● **Instructions to follow**: Print the entries below again exactly as they stand, but skip any picture.

● **Recorded information**:
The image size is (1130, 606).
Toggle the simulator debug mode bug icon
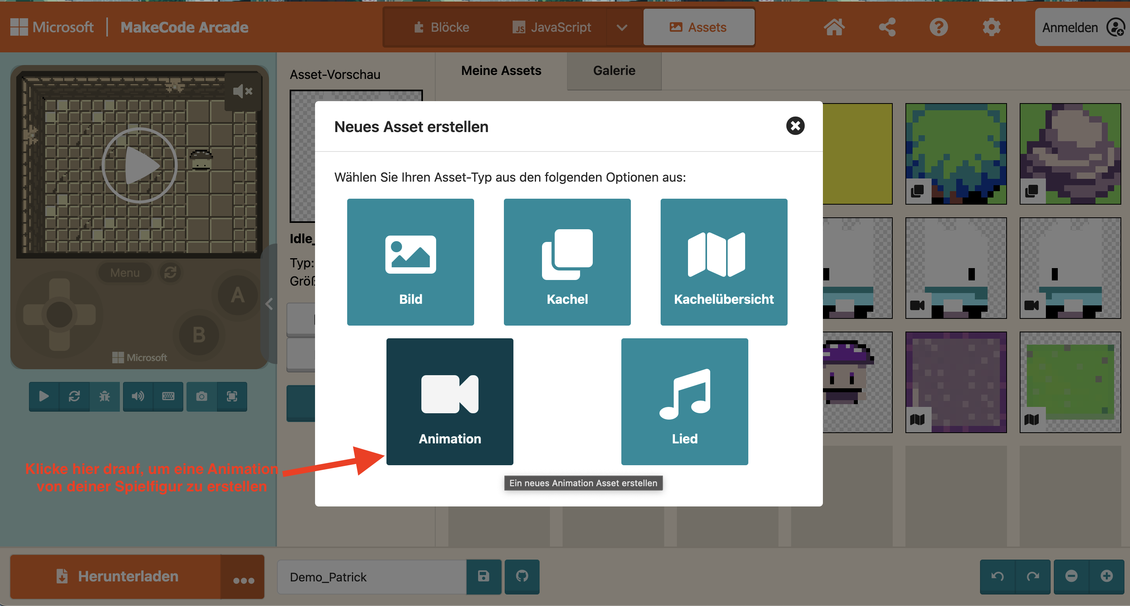pos(104,396)
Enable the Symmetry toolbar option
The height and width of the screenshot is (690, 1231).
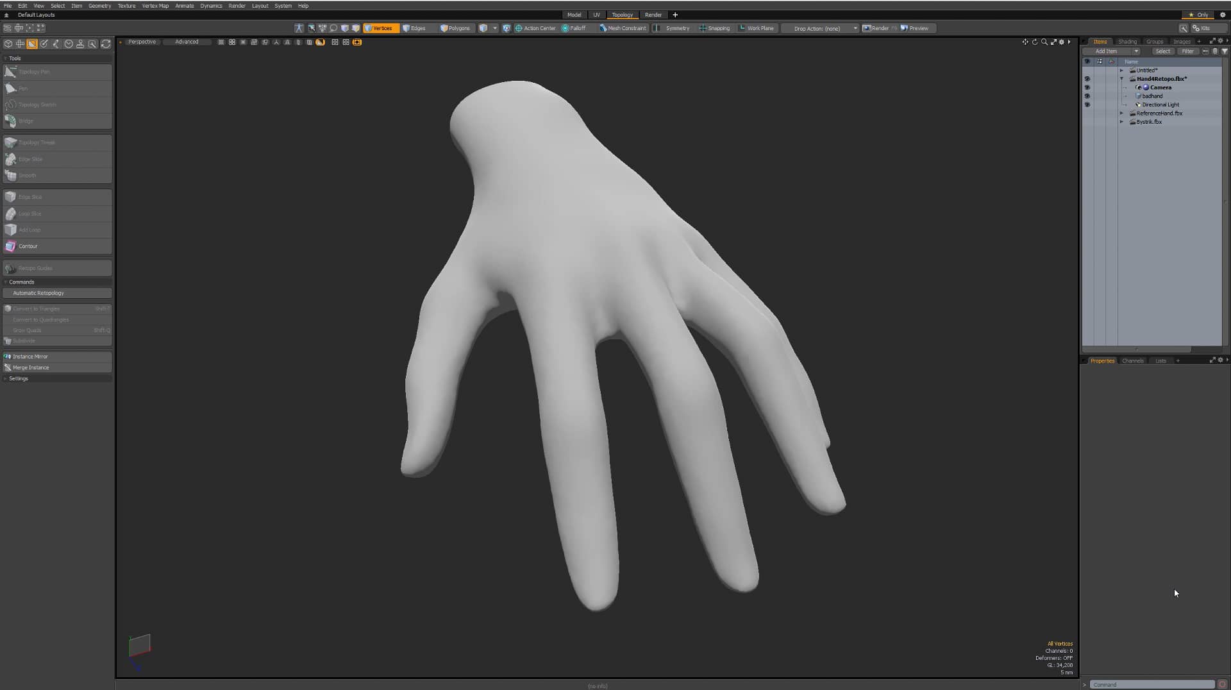click(x=673, y=28)
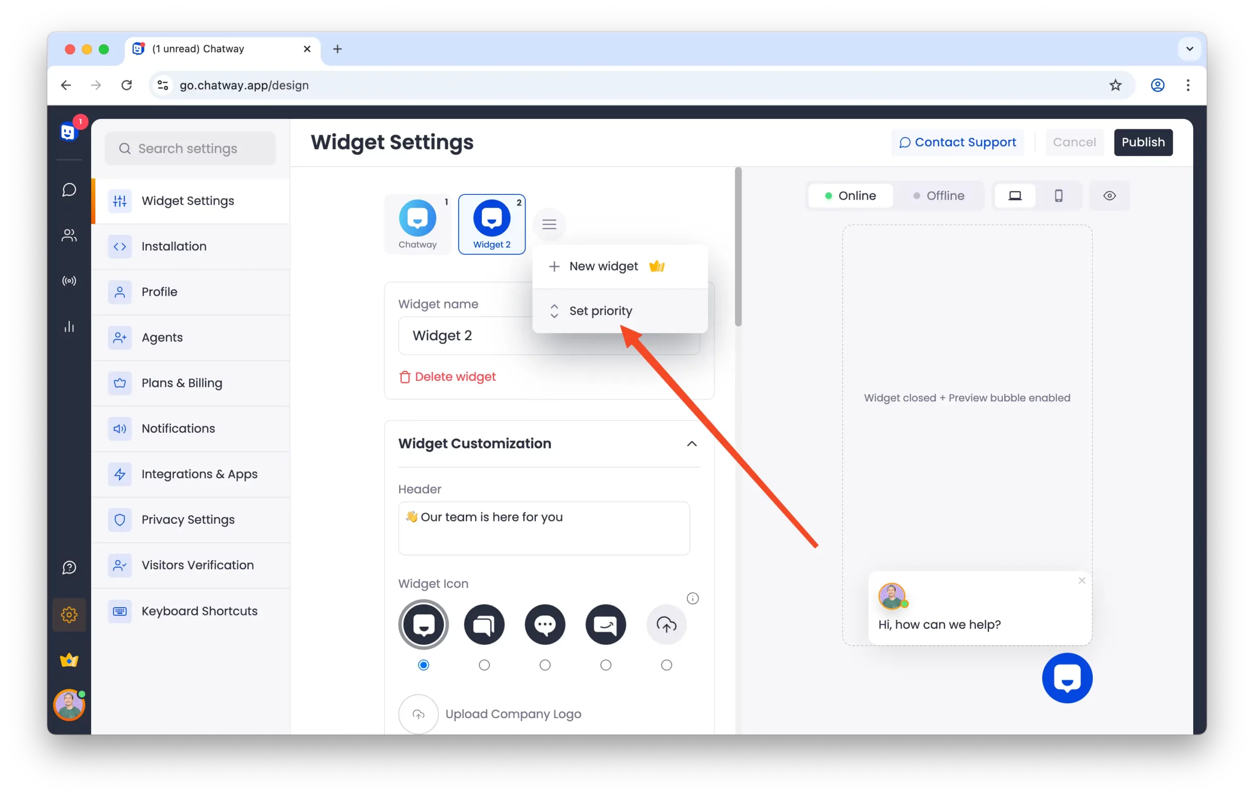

● **Solution for this task**:
The image size is (1130, 606).
Toggle the simulator debug mode bug icon
pos(104,396)
Enable the Symmetry toolbar option
The height and width of the screenshot is (690, 1231).
click(x=673, y=28)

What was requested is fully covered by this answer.